Hükümetin programında “korkusuz, baskısız tam bir demokratik yaşamı egemen kılacak, herkesin temel insan haklarından hiçbir kısıtlamaya tabi tutulmaksızın yararlanabileceği bir ortamın kökleşmesi ve geriye dönülmez kılınması için üzerine düşeni yapmaya devam edeceğini” belirttiğini hatırlatan Öngün, Maronitlerin yaşadıkları ile hükümetin vaat ettiklerinin çeliştiğini vurguladı.
Mağusa İnisiyatifi olarak ayini durdurma emri verenlere ve bu emre sessiz kalanlara, İnsan Hakları Bildirgesi Madde 18’i hatırlatmayı görev bildiklerini kaydeden Öngün, “Herkesin düşünce, vicdan ve din özgürlüğüne hakkı vardır. Bu hak, din veya inancını değiştirme özgürlüğünü ve din veya inancını, tek başına veya topluca ve kamuya açık veya özel olarak öğretme, uygulama, ibadet ve uyma yoluyla açıklama serbestliğini de kapsar” şeklinde konuştu.
Polise verilen emir ve yapılan uygulamanın, açıkça insan haklarına aykırı olduğuna işaret eden Öngün, insan haklarına duyarlı ve insanı temeline almış bir İnisiyatif olarak hükümeti sağduyuya ve insan haklarına saygılı olmaya davet etti.
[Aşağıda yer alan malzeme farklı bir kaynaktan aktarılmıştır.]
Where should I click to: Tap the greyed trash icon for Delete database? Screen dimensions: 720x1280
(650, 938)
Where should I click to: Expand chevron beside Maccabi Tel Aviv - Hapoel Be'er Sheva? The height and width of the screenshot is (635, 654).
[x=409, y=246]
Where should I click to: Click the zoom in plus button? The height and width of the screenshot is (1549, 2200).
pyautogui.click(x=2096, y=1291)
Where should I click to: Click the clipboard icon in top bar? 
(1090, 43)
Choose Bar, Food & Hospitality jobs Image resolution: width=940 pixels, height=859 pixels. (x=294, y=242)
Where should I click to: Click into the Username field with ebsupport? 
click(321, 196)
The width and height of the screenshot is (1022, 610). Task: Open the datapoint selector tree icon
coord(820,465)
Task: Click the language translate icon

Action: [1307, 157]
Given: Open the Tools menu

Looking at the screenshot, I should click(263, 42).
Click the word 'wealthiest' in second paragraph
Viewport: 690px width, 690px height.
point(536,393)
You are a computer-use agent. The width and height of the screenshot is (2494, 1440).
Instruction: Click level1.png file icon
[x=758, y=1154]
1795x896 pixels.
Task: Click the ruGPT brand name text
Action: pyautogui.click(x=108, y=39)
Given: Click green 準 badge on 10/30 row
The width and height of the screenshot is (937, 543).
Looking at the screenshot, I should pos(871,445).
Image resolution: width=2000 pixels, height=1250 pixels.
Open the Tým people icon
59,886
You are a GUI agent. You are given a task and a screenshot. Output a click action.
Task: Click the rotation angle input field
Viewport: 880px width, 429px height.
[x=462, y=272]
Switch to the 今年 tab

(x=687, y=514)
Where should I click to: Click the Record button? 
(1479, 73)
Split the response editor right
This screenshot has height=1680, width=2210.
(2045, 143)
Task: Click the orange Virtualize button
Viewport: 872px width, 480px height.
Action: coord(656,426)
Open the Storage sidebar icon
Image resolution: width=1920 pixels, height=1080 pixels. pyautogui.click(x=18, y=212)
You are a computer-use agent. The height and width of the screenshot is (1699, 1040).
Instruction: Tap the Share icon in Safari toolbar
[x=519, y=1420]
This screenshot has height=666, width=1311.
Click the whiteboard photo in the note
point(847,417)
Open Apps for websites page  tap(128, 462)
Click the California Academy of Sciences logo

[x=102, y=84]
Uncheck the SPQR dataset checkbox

Değirmenlik’te yaşananları kınadıklarını ifade eden Öngün, bugüne kadar açık olan ve ayin yapılan kiliselerde artık izin istenmemesini talep ettiklerini vurguladı. Öngün bildirisinin sonunda, konu ile ilgili yetkili makam olan Dışişleri Bakanlığı’nı acilen göreve davet ettiklerini belirtti.